R> x=c(92, 3, 1, 4, 15, 4)
R> rank(x)
[1] 6.0 2.0 1.0 3.5 5.0 3.5
rank()
can give the ranks of elements in a vector. I want to find the approximate ranks of numbers that may not be in the vector.
For example, the ordered elements are
R> sort(unique(x))
[1] 1 3 4 15 92
The weights are c(1, 1, 2, 1, 1)
, with the ranks of c(1, 2, 3.5, 5, 6)
.
If I look up the approximate rank of a number not in the vector, for example, 3.5, I will have the approximate rank as 2*1/3+3.5*2/3=3
. 2
is the rank of 3
(the greatest number no greater than 3.5
), 3.5
is the rank of 4
(the least number no less than 3.5
). 1/3
is the normalized weight of 3
, 2/3
is the normalized weight of 4
.
When the look-up number is less than the least number in the vector (1 in the example), the approximate rank will be 1. When the lookup number is greater than the greatest number in the vector (92), the rank will be the length of the vector (6 in the example).

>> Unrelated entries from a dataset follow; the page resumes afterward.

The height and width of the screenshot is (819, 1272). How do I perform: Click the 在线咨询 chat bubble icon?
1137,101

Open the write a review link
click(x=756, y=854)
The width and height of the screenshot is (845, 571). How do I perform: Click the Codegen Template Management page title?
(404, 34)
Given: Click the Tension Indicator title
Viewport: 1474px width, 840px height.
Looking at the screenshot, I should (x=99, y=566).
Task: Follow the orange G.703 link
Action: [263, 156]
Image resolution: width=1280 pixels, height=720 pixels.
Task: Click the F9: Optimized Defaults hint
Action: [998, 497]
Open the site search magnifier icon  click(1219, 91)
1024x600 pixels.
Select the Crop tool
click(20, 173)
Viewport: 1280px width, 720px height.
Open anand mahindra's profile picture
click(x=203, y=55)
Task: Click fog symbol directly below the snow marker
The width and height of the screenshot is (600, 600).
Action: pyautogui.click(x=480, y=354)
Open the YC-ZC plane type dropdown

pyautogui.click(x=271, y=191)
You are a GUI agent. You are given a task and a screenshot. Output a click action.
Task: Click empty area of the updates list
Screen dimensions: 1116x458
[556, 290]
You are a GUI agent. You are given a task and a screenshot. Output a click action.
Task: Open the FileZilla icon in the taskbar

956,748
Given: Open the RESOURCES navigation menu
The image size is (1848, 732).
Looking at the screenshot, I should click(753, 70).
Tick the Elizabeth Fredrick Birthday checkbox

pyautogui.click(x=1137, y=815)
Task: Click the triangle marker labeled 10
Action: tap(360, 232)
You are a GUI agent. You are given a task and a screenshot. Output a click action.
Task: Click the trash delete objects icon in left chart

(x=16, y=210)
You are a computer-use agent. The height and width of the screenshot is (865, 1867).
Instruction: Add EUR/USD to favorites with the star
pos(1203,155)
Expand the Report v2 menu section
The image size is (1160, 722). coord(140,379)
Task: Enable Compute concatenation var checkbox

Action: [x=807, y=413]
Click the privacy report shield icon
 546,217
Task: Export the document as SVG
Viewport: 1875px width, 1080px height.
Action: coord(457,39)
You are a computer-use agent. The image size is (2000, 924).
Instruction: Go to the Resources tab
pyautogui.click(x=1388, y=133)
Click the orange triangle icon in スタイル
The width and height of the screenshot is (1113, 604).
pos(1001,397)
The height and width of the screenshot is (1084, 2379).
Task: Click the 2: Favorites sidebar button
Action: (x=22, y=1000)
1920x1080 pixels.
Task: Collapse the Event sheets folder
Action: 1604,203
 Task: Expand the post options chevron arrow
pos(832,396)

A simple piece of the code is below. But it is not efficient if I want to look up many numbers for their approximate rank. It is also not robust against cases like when the lookup number is found in the vector, or the lookup number is outside the range of the vector.
w = sapply(split(rank(x), x), length)
r = sapply(split(rank(x), x), head, n=1)
d = data.frame(x=as.numeric(names(w)), w=w, r=r)
i1 = with(d, max(seq_along(x)[x<=3.5]))
i2 = with(d, min(seq_along(x)[x>=3.5]))
w1 = (d[i2, 'x']-3.5)*d[i1, 'w']
w2 = (3.5-d[i1, 'x'])*d[i2, 'w']
(w1*d[i1, 'r']+w2*d[i2, 'r'])/(w1+w2)
Is there a robust and efficient solution to this problem?
Edit
approxfun()
seems to be relevant (for interpolation). But I don't find it can give some nodes more weights. Some linear interpolation with weight may be helpful.